Mme Dupont vend son local commercial. Le locataire, M. Martin, a signé un contrat de location simplement sous forme de lettre privée entre lui et l'ancien propriétaire, sans passer chez le notaire ni procéder à un enregistrement donnant une date certaine. Après la vente, M. Martin réclame des indemnités au nouveau propriétaire pour non‑respect du bail. Grâce à l'article 1750, le nouvel acquéreur peut refuser ces demandes : comme le bail n'était ni notarié ni daté de façon certaine, il n'est pas tenu de verser des dommages et intérêts.
- Bail = contrat de location : concerne droits et obligations entre bailleur et preneur.
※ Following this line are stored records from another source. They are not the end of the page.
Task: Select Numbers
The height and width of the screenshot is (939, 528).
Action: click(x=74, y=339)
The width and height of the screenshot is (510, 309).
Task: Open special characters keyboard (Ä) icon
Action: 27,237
- Acte authentique = rédaction par notaire (forme solennelle) : confère force probante et publicité.
- Date certaine = date juridiquement opposable aux tiers (ex. enregistrement, dépôt chez un officier public) ; elle protège le locataire contre des tiers acquéreurs.
- Effet pratique : si le bail manque de ces formalités, l'acquéreur du bien n'est pas responsable des dommages et intérêts liés à ce bail.
- Risque pour le locataire : l'absence d'acte authentique ou de date certaine le rend moins protégé face aux tiers ; il doit veiller à la publicité/formalisation de son bail pour le rendre opposable.